The team has already performed preliminary drug sensitivity testing with agents that target metabolic processes, with promising early results. To understand this further, and to try to find new candidate therapies that could be used in patients, they will:

• Use the cell line models of PRC2 mutations to comprehensively investigate the metabolic changes in these leukaemias. This will include using next generation methods to test what specific metabolic genes and proteins are affected by PRC2 mutations, to identify which specific metabolic pathways are altered.

They will also investigate how low oxygen concentrations, which is characteristic of the bone marrow, a site of AML relapse,  affect the leukaemia cells’ metabolism and subsequent treatment response.

• The results of these experiments will then be used to identify drugs that can target metabolism in these leukaemias. This may include drugs that inhibit metabolic pathways, or agents that target the molecular processes causing these changes. These approaches will first be tested in the cell line models, using combinations with standard treatment where appropriate, to see if these drugs can effectively kill the leukaemia cells.
• Finally, to fast track any promising therapy strategies for clinical use in future, the team will bring the most promising approaches forward for testing in pre-clinical models. To do so, they will use mouse models that have human PRC2-mutated leukaemia, allowing us to assess the treatments in a live setting, thereby telling them how useful these strategies may be for treating patients in future.

The Bond Group’s research aligns with increasing interest across the research and clinical communities in targeting tumour metabolism and therefore sparing normal cells, with several drugs showing clinical promise in recent years. They aim to build on these advances by harnessing the metabolic Achilles’ heel of high-risk leukaemias to develop more effective and less toxic treatment options for patients with these aggressive blood cancers.

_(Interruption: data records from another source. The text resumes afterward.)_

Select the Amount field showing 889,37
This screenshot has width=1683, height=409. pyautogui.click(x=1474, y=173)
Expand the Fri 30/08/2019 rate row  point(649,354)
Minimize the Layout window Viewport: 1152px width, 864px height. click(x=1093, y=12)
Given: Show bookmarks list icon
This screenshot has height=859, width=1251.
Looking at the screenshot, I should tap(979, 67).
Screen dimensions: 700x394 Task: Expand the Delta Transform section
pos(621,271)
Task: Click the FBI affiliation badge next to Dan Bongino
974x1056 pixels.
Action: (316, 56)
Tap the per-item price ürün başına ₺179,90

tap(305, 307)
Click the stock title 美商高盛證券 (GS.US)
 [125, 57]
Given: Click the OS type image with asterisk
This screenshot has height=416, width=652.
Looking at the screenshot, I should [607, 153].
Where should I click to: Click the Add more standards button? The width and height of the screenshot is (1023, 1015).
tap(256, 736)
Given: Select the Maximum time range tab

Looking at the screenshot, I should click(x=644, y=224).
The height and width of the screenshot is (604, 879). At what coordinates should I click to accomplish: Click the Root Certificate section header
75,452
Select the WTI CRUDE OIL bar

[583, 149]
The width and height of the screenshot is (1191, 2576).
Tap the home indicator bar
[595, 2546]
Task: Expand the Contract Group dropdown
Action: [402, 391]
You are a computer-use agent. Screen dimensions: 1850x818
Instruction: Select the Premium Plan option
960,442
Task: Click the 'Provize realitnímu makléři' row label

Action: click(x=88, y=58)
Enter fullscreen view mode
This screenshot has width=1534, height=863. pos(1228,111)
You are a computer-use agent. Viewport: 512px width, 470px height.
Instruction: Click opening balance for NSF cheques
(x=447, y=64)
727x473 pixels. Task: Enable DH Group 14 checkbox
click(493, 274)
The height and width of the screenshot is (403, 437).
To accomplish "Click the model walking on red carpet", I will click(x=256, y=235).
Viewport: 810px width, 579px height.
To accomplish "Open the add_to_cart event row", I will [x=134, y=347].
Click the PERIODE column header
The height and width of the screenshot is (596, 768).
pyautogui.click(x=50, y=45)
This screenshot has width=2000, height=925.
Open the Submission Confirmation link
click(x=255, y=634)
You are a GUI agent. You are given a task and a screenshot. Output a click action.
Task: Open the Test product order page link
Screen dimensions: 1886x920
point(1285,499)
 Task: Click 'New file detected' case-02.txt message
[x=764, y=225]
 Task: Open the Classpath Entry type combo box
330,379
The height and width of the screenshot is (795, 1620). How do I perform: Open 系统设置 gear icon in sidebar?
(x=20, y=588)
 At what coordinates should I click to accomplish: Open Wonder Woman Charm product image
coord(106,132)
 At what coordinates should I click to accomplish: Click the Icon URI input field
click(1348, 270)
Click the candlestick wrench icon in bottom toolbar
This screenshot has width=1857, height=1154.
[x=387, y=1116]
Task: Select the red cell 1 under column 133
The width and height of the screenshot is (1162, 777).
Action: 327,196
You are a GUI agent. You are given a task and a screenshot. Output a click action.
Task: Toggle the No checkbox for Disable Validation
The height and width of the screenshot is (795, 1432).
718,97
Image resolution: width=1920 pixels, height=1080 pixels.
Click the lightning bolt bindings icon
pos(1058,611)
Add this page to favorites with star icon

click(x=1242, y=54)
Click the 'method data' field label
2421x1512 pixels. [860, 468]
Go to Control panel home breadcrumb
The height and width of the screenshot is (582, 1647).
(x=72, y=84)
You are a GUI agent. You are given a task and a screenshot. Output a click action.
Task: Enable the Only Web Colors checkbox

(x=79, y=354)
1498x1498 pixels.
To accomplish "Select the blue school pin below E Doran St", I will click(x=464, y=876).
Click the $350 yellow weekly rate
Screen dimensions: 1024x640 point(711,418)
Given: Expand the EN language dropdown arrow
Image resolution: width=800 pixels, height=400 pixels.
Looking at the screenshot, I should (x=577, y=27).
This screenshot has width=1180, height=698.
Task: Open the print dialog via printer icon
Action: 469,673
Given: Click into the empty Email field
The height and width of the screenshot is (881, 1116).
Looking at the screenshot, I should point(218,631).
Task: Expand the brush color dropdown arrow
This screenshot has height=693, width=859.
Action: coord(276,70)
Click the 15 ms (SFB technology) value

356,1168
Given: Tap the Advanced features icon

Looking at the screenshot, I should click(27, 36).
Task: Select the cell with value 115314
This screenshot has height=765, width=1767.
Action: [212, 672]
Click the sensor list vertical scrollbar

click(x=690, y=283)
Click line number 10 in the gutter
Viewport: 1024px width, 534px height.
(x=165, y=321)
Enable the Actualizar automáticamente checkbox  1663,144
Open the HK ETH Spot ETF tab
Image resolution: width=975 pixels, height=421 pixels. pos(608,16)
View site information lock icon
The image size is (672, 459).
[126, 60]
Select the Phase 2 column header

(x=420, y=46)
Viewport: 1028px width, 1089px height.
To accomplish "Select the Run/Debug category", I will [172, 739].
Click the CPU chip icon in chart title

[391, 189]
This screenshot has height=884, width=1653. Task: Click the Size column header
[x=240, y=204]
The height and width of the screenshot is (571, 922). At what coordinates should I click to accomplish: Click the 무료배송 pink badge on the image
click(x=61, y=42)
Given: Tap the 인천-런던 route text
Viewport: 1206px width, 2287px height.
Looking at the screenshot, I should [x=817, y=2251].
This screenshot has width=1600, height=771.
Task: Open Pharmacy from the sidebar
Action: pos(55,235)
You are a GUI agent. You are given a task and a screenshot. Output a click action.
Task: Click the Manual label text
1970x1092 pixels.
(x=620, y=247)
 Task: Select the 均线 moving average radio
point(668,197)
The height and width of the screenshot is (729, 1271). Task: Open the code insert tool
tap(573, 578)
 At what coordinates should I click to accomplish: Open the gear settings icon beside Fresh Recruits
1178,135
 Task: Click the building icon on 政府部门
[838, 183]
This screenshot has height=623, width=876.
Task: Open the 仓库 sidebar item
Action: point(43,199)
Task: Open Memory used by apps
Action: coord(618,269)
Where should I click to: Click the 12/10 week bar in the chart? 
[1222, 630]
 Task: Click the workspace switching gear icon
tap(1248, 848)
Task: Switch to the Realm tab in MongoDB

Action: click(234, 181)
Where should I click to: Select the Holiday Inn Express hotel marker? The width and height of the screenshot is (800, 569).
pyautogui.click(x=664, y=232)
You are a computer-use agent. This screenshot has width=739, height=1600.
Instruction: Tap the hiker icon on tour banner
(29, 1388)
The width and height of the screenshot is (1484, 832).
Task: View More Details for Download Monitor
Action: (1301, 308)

As the Bond Group is co-located in the Irish National Children’s Cancer Service (NCCS), they place patient and public involvement (PPI) at the heart of their research. This team led the creation of the Young Person’s Advisory Group (YPAG) ((opens in a new window)https://www.ypag.ie/) at the NCCS, the first of its kind in Ireland, and has been heavily involved in all ongoing YPAG activities since the first meeting in 2022. 

The YPAG comprises young people (12-29 years) who have had a lived experience of cancer. YPAG members have shared their personal experiences of how the long-term effects of chemotherapy continue to affect their lives, providing a vivid example for scientists in our group of the potential importance and impact of their research. A key message is that these young people want to see kinder treatments with fewer side-effects. 

This aim underpins this Little Princess Trust funded proposal, which is the first The Bond Group has written with YPAG help. This involvement will continue during this project through the involvement of YPAG members Stacey Braddish and Ashleigh Kiernan.

This will also link with parallel efforts to involve the YPAG in research that includes the use of patient samples, as is planned in this project. The YPAG have expressed strong wishes to be involved in this area, so that young people with cancer might be more informed about what their samples and data are used for, and what impact and importance this might have. The aim is to provide information to young people and their families regarding the importance of their contributions to scientific and clinical discoveries, to empower them to make informed decisions about their participation in research, and to provide young people with cancer with a concrete sense of the research they help to advance.